# [Polecenie A]
Ile minut reklam składa się na program według tekstu o teleturnieju Milionerzy?
# [Polecenie B]
Poprowadź dalej tekst o teleturnieju Milionerzy, zaczynając od razu po jego ostatnim zdaniu.

# [Wybrany tekst]
# # # # #

Milionerzy
[[Plik:Nowa czołówka Milionerów! [2018]|thumb|250px|Czołówka Milionerów – edycja 2017]]
Czy jesteś pewien?
- Hubert Urbański w Milionerach
Definitywnie?
- Inne pytanie pana Huberta
No może teraz.
- Hubert Urbański zapowiadający kolejnego gracza
O której godzinie urodził się Kazimierz Wielki?
- Pytanie za milion w sytuacji wysokiej oglądalności
Kto jest obecnym premierem Polski?
- Pytanie za milion w sytuacji niskiej oglądalności
Milionerzy (ang. Hu łonts tu bi e Milioneir?, ur. 3 września 1999, zm. 26 stycznia 2003, zmart. 19 stycznia 2008, dobite 19 grudnia 2010, ponowna reanimacja 9 lutego 2017) – teleturniej nadawany w przerwach bloku reklamowego. Jego celem jest zdobycie 500 tys. złotych, bo wygląda ładniej niż milion. Niestety cały format szlag trafił, bo dwie osoby wygrały milion, zapowiadając koniec świata[1]. Na program składa się ok. 30 minut reklam przerywanych pytaniami Huberta Urbańskiego.

# # # # #

# [Dostarczone informacje]
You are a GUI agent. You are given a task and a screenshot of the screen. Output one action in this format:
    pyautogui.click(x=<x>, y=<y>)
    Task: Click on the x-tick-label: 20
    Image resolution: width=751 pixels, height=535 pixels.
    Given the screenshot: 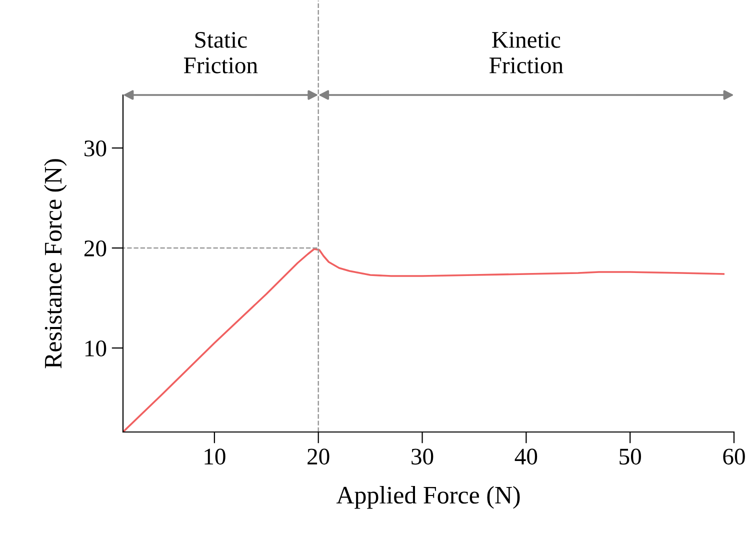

# # # # #

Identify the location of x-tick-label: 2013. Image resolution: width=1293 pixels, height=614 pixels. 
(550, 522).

# # # # #

# [Odpowiedź A]
Około 30 minut.

# [Odpowiedź B]
Historia
Początki
Polacy z masonerskiego TVNu chcieli zrobić polską wersję Who Wants to Be a Millionaire?. Na początku nazwa miała brzmieć: Kto chce zostać milionerem?. Niestety, nie mieściła się ona w rombie pierwszej generacji loga, więc powstała krótsza, bardziej oryginalna nazwa: Milionerzy[2]. Po wielkim oburzeniu zagranicznych edycji logo rok później zostało zmienione w kółeczko.
Po kilku latach właściciel TVN-u przestał zarabiać na rozdawaniu groszy i zakończył program. Nastała żałoba, która trwała do 2008 roku. Hubert, który nie dostał premii za wygibasy z ciałami niebieskimi, powrócił do Milionerów, by jeszcze raz zapytać wszystkich Polaków: Definitywnie?. W grudniu 2010 roku zdjęto program z anteny, bo Urbański podpisał zdradziecką umowę z telewizją „publiczną”. 9 lutego 2017 r. radowała się cała Polska, Milionerzy przeszli udaną reanimację i czują się dobrze.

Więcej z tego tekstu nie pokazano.